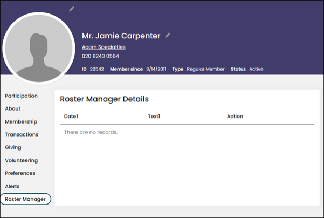Go to the Membership tab
Image resolution: width=324 pixels, height=218 pixels.
click(21, 121)
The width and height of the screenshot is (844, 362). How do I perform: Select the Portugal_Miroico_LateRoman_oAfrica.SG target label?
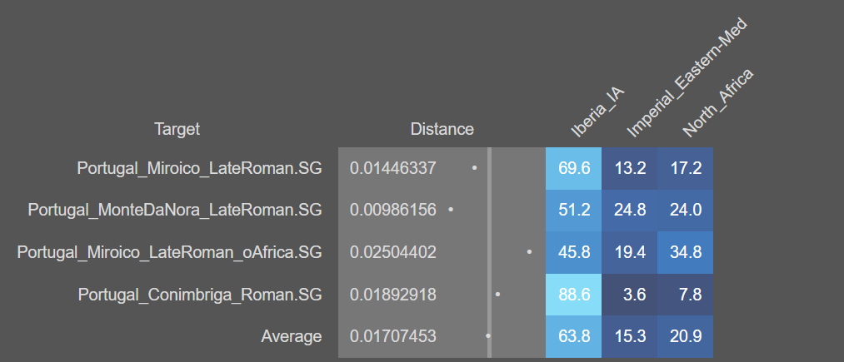(170, 251)
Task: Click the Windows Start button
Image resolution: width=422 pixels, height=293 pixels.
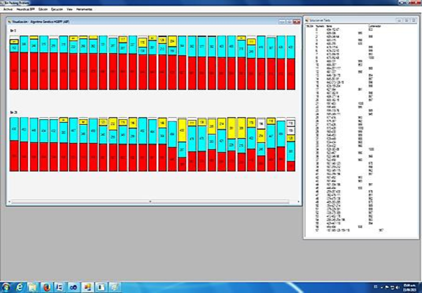Action: click(6, 287)
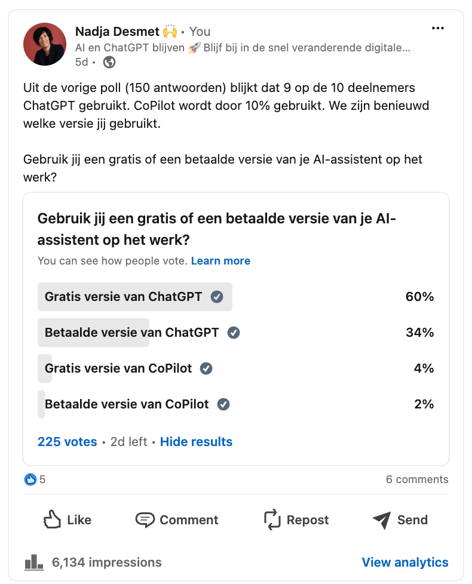Select the Gratis versie van CoPilot option
Viewport: 472px width, 584px height.
(236, 368)
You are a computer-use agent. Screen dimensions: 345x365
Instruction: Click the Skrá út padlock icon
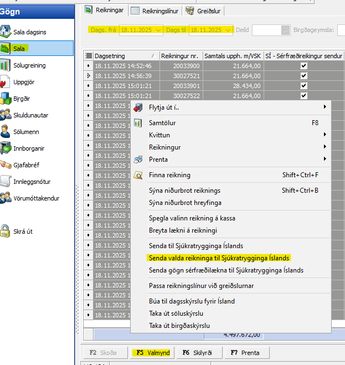coord(6,231)
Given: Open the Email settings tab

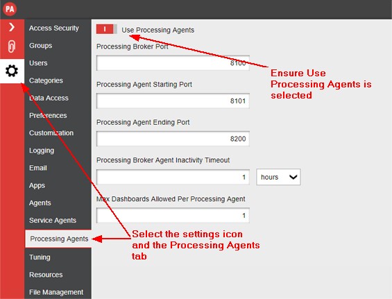Looking at the screenshot, I should click(38, 168).
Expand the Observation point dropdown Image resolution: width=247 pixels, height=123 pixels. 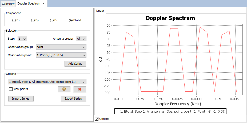(x=61, y=55)
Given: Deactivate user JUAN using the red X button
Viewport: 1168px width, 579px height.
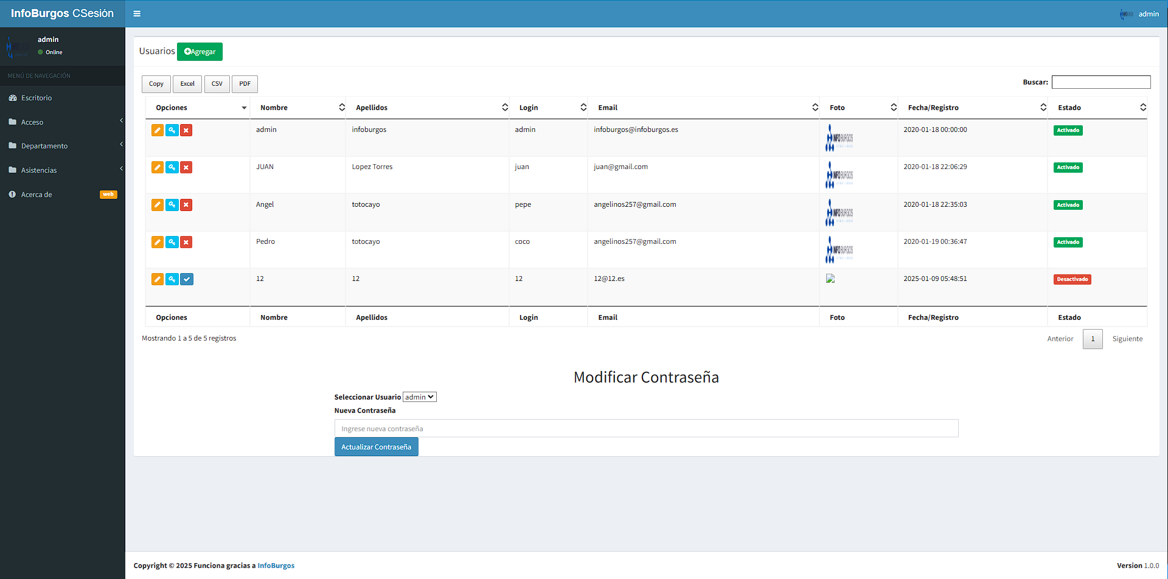Looking at the screenshot, I should click(186, 167).
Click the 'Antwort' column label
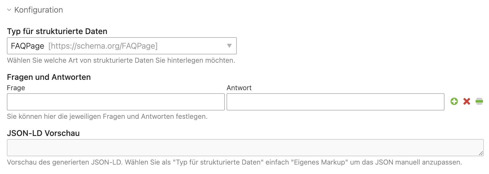The width and height of the screenshot is (489, 174). (x=239, y=88)
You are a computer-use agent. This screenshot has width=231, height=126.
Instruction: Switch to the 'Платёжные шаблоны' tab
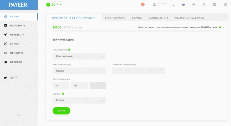click(x=189, y=18)
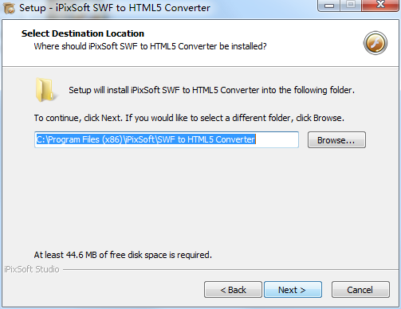Click the 'iPixSoft Studio' footer label
Viewport: 401px width, 309px height.
coord(32,269)
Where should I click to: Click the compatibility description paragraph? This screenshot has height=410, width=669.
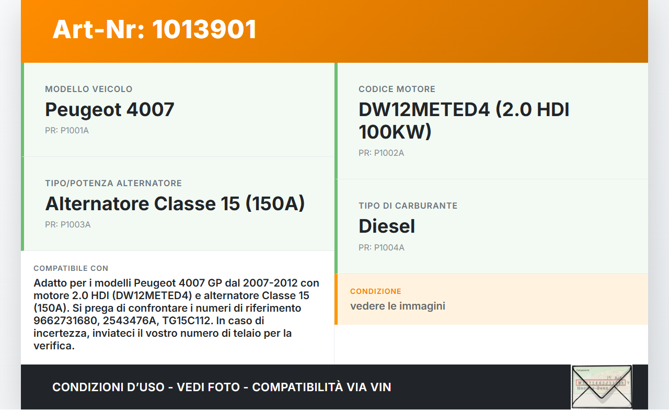(x=177, y=314)
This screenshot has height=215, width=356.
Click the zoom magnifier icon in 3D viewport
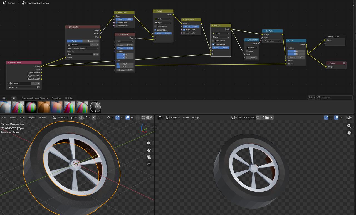tap(149, 143)
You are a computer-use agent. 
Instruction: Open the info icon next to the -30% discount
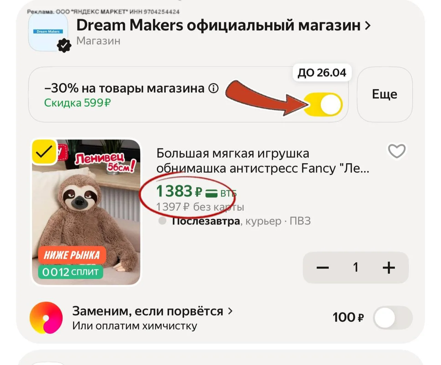tap(214, 88)
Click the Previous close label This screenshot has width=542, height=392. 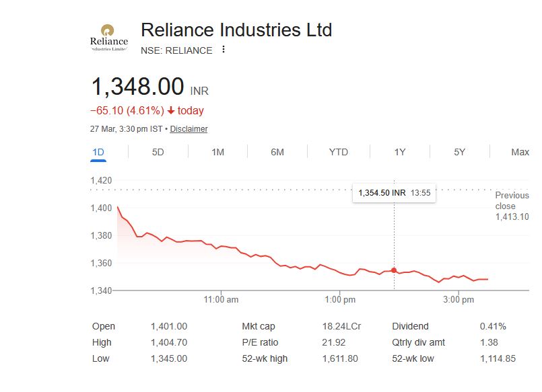click(512, 200)
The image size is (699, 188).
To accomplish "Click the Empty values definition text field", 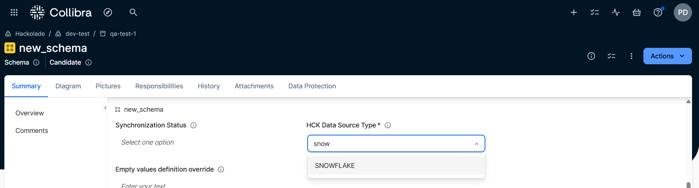I will (x=143, y=185).
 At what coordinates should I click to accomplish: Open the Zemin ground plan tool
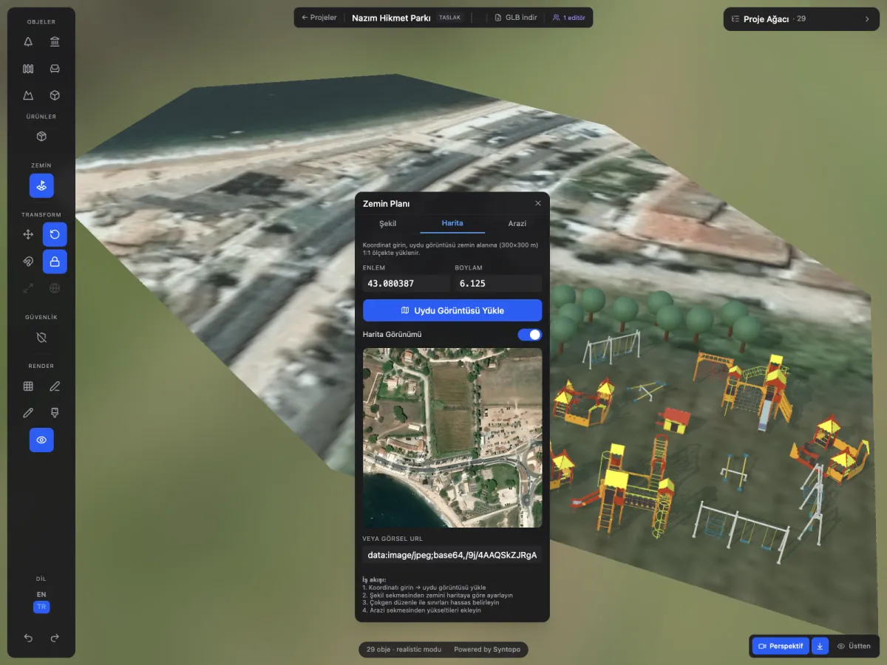(41, 185)
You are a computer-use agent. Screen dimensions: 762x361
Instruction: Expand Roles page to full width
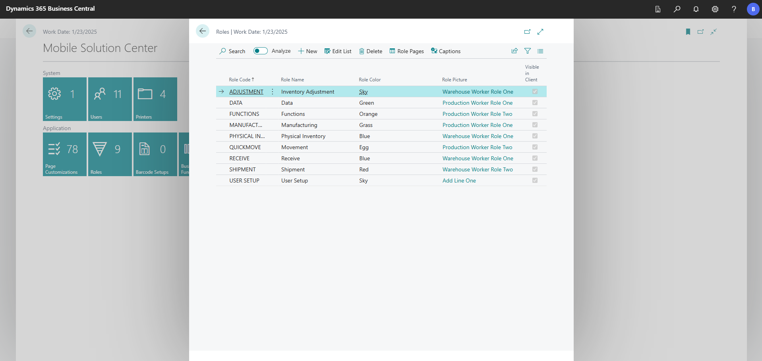tap(540, 32)
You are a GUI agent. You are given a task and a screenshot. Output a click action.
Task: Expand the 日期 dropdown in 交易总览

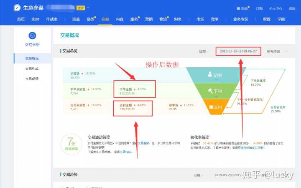[204, 51]
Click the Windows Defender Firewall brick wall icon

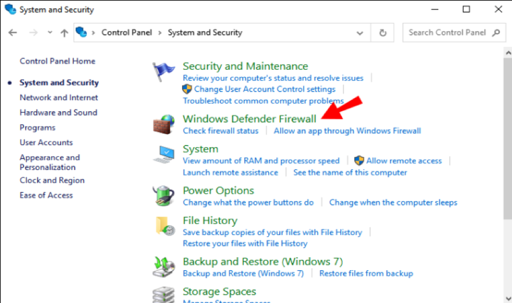(163, 124)
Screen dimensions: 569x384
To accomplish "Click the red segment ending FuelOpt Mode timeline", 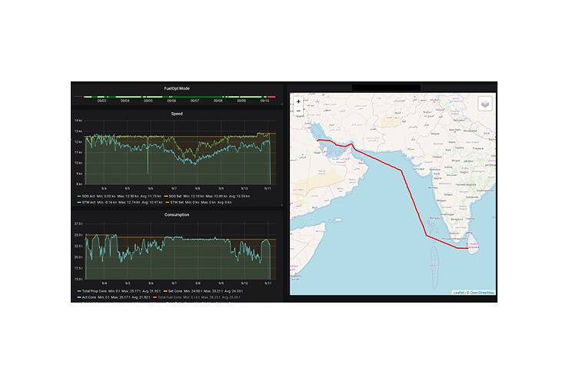I will click(272, 97).
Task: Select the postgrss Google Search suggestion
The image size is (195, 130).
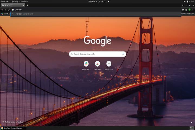Action: 24,14

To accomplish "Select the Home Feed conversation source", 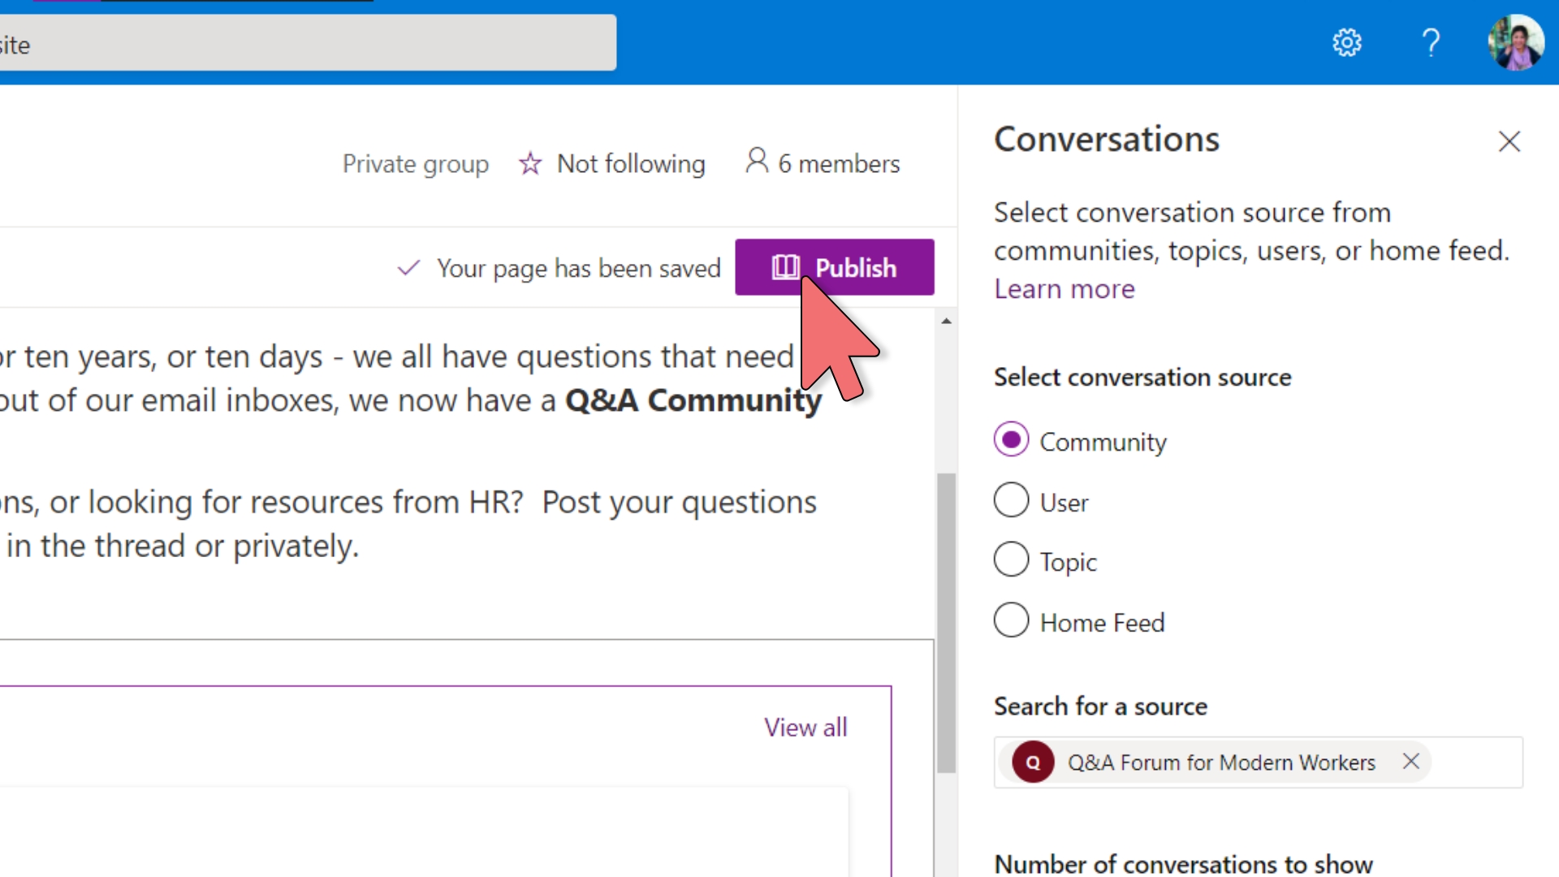I will [1010, 622].
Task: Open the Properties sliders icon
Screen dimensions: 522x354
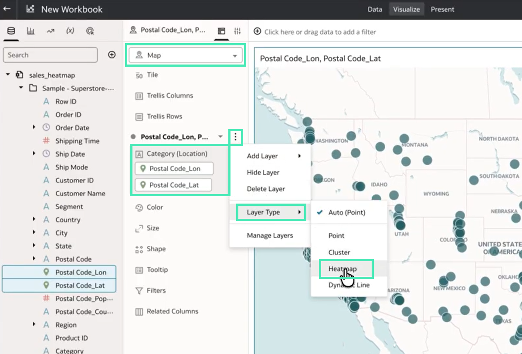Action: (x=237, y=31)
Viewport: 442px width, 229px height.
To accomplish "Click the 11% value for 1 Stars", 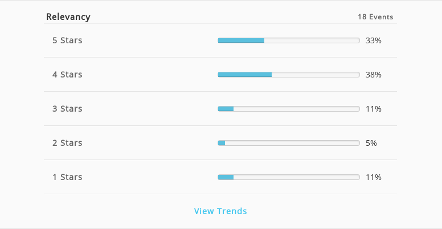I will [374, 177].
***
- YOUR GOAL
In the listing above, find every line with the word "button" and copy it out.

- RESPONSE
Task: Click the Windows Start button
Given: Deactivate user JUAN using the red X button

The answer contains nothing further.